(Bloomberg) -- Russia said it will take a wait and see approach on whether to extend OPEC+ output cuts because the market has achieved a fragile balance, contrasting with Saudi Arabia’s view there’s still more to be done to restore oil market fundamentals.
“Currently, the price is acceptable to all the parties, both to consumers and producers, and you can see that the level of volatility is extremely low,” Russia’s Energy Minister Alexander Novak said in an interview with Bloomberg TV late Sunday in Baku, Azerbaijan. “We may be balanced today but we don’t know what’s going to happen.”
Uncertainties, including fluctuations in Venezuelan production, make it difficult to say what steps the Organization of Petroleum Exporting Countries and its allies should take in the second half of the year when the current deal expires, Novak said after a day of bilateral discussions with his OPEC+ counterparts.
Russia thinks a decision on whether to extend cuts should be made by May or June, Novak said at a briefing Sunday. That’s a more relaxed stance than that of Saudi Arabia, the de-facto OPEC leader. The Kingdom’s Energy Minister Khalid al-Falih said at the briefing the job of stabilizing the oil market is “nowhere near complete” and OPEC+ needs to “stay the course” until June.
Goal Within Reach
April will be the first full month this year when Russia will show steady average reductions of 228,000 barrels a day, in full compliance with the OPEC+ pact, Novak said. The group’s monitoring committee meets Monday.
So far in March, Russia’s producers have cut their output by some 140,000-150,000 barrels a day from the October baseline in the agreement, he told reporters in Baku, according to newswire Interfax.
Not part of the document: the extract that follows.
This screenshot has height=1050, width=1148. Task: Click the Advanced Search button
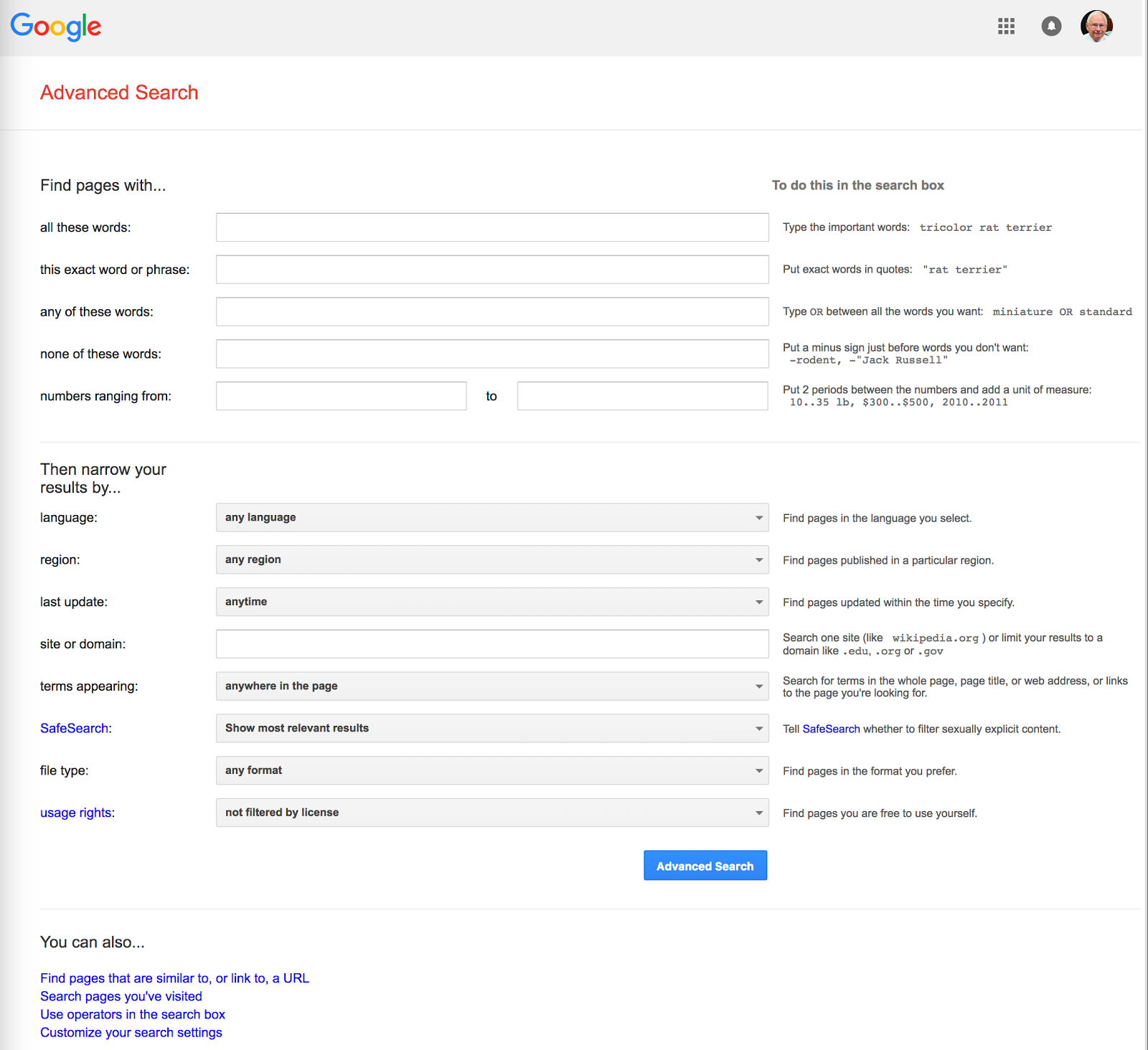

Russia last week was roughly halfway toward meeting the pledged output reductions, Bloomberg calculations show. The nation’s oil companies cut their production by some 111,000 barrels a day from October, according to the calculation based on data from the ministry’s CDU-TEK unit.
The energy ministry’s barrel-a-day figures may differ from Bloomberg calculations due to methodology. While Bloomberg applies a ratio of 7.33 barrels per ton, the ministry uses an individual ratio for each field.